▶ _任务要求_
看下面讲EIPE-text的这段文字,判断下列三句话是否与它相符。每句答"是"或"否",并一字不差地引出文中起决定作用的话。
1. EIPE-text分为三个阶段。
2. 对这种方法的评估只用了人工评估。
3. 这项研究的代码已经公开了。

▶ _待析文本_
EIPE文本:用于长篇叙述文本生成的评估引导迭代计划提取
EIPE-text: Evaluation-Guided Iterative Plan Extraction for Long-Form Narrative Text Generation
October 12, 2023
作者: Wang You, Wenshan Wu, Yaobo Liang, Shaoguang Mao, Chenfei Wu, Maosong Cao, Yuzhe Cai, Yiduo Guo, Yan Xia, Furu Wei, Nan Duan
cs.AI
摘要
Plan-and-Write是长篇叙事文本生成中常见的分层方法,首先创建计划以指导叙事写作。遵循这一方法,几项研究依赖于简单地提示大型语言模型进行规划,这通常会产生次优结果。在本文中,我们提出了一种名为Evaluation-guided Iterative Plan Extraction for long-form narrative text generation(EIPE-text)的新框架,该框架从叙事语料库中提取计划,并利用提取的计划构建更好的规划器。EIPE-text包括三个阶段:计划提取、学习和推理。在计划提取阶段,它从叙事语料库中迭代提取和改进计划,并构建计划语料库。我们提出了一种基于问题回答(QA)的评估机制,自动评估计划并生成详细的计划细化指导,以指导迭代改进。在学习阶段,我们通过与计划语料库的微调或在计划语料库中的示例中进行上下文学习来构建更好的规划器。最后,我们利用分层方法生成长篇叙事。我们在小说和讲故事领域评估了EIPE-text的有效性。基于GPT-4的评估和人工评估都表明,我们的方法可以生成更连贯和相关的长篇叙事。我们的代码将在未来发布。

▶ _所给材料_
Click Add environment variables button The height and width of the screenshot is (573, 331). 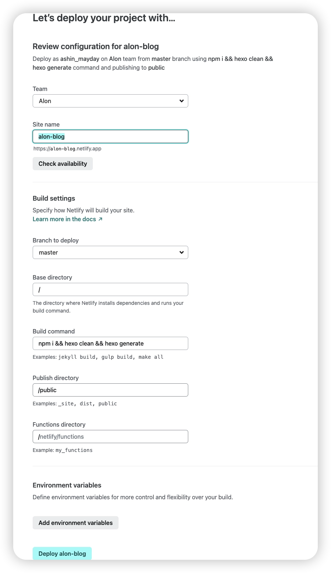pos(76,523)
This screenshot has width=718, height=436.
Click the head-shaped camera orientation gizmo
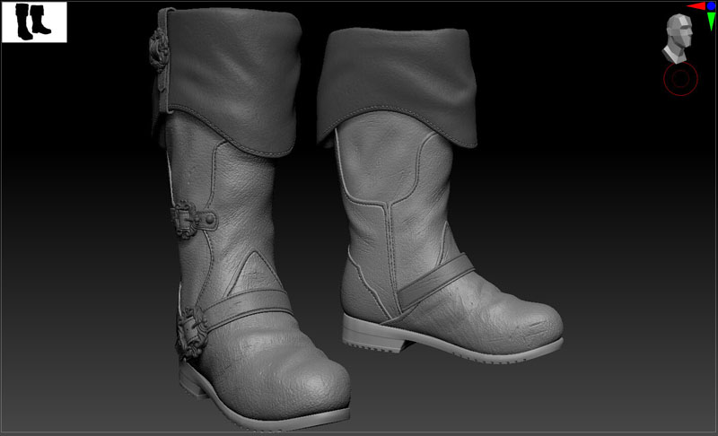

▶ _答案如下_
1. 是。"EIPE-text包括三个阶段:计划提取、学习和推理。"
2. 否。"基于GPT-4的评估和人工评估都表明,我们的方法可以生成更连贯和相关的长篇叙事。"
3. 否。"我们的代码将在未来发布。"